Reason #1: When we toss organic waste into the trash it eventually ends up at the landfill, and eventually breaks down. One of the by-products of this process is methane gas...ever notice those white PVC pipes sticking out of the ground and landfills? That's to prevent the methane from causing an explosion at the dump as it builds up. However, it IS a greenhouse gas...so...instead of purposefully creating a greenhouse gas by sending some of our raw foods (no meat) to the landfill, I choose to compost (vermicompost is what it's called) any organic matter I can.

Reason #2: the compost these worms create, aka worm castings, are the richest natural fertilizer in the world! I have never used any man-made chemical fertilizers in my garden. In fact, the plot of soil that we chose for our garden had been used before by the previous home-owners. They had let the garden revert to it's natural state (WEEDS), but even the weeds weren't growing well there. There's something to say about giving the land a "Sabbath rest"... However, I planted sunflowers, zucchini, squash, strawberries, blackberries, and many herbs in that garden, straight into that overused, unhealthy soil. I knew they wouldn't grow well, nor produce anything significant if I didn't improve the soil fertility. So, around each plant I put about 1/2 a cup of the worm castings. That's it! It has all the nutrients a plant could need, reduces soil acidity, and lasts for up to two months! It's a natural "slow release" fertilizer because the castings have a natural oil coating that slowly deteriorates and releases the nutrients. Wow! You should see the plants take off once I put the worm castings on, and the color of the foliage is rich green!

Reason #3: as I work with folks overseas who are dirt poor, I'd much rather the little resources they have go to buying food for their family, or paying for their children's education, than spending it on chemical fertilizers that give a quick shot to their crops but don't amend the soil over time. If I encourage them to simplify and use what resources they have, why can't I do the same?

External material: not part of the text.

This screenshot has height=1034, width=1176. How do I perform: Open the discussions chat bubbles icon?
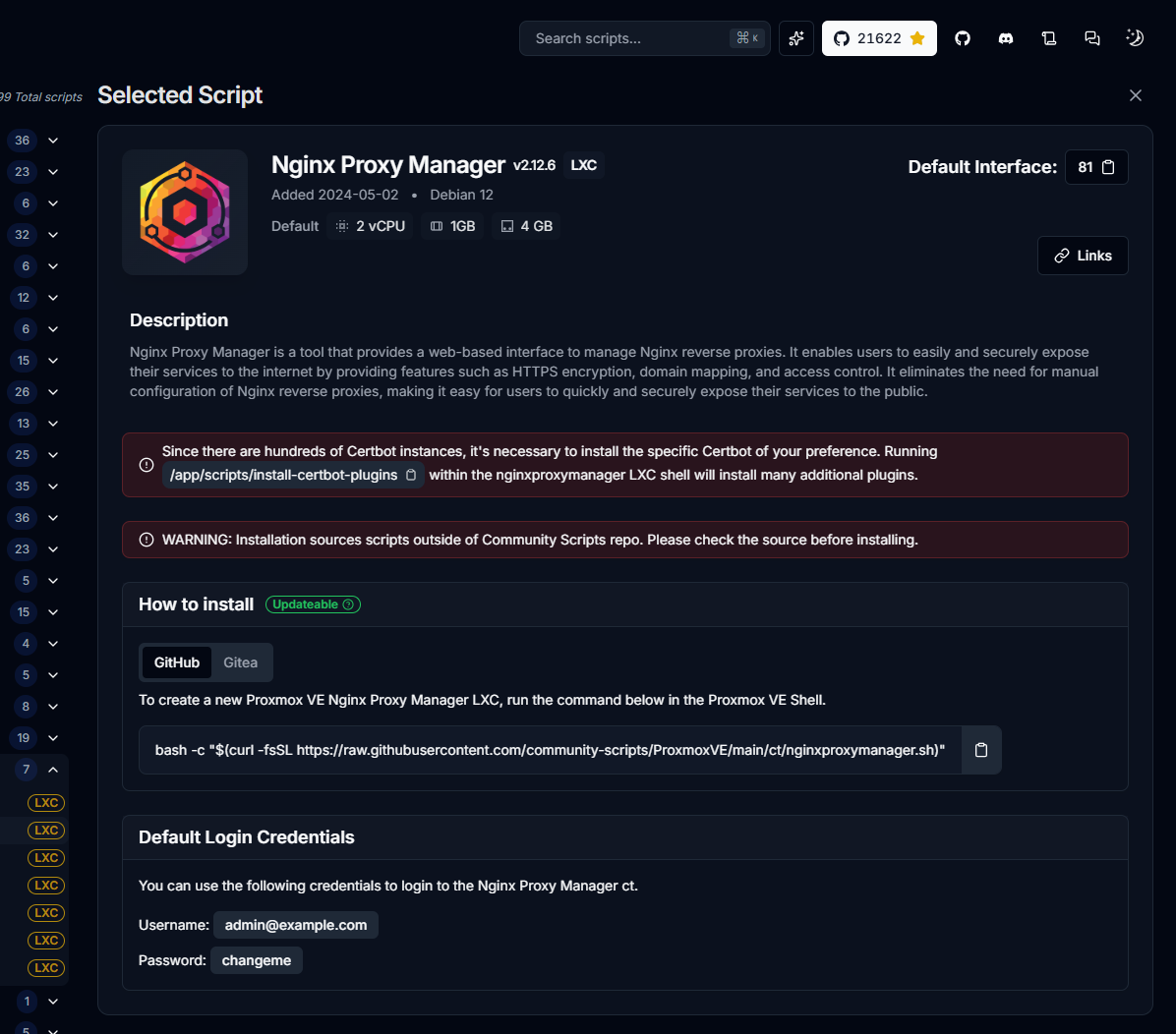[x=1091, y=38]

Reason #4: it's fun to have my own "livestock" living in my own house! They ARE useful animals raised for a purpose. However, they don't complain, they can go for a few weeks with no food if needed (when we travel), and they don't stink. They also don't take up much space! People can do it in their own apartment if they want, under the kitchen sink! Then you can use the castings for your house plants! Forget "Miracle Gro", this stuff is free and won't stain your hands or clothes blue!

Reason #5: I love teaching our kids about creation; I want them to be curious and not fearful of what they don't know. I'm always trying to teach them to be aware of what's around them and how it all works. I want them to be in awe of how good God is and how creative He is to make things the way He has.

There are a myriad of reasons to add to this list...what's yours?

If you are a little bit interested in these little wiggly guys, I'd suggest you try it yourself! Just make sure to get the right red wigglers...earthworms won't do the job!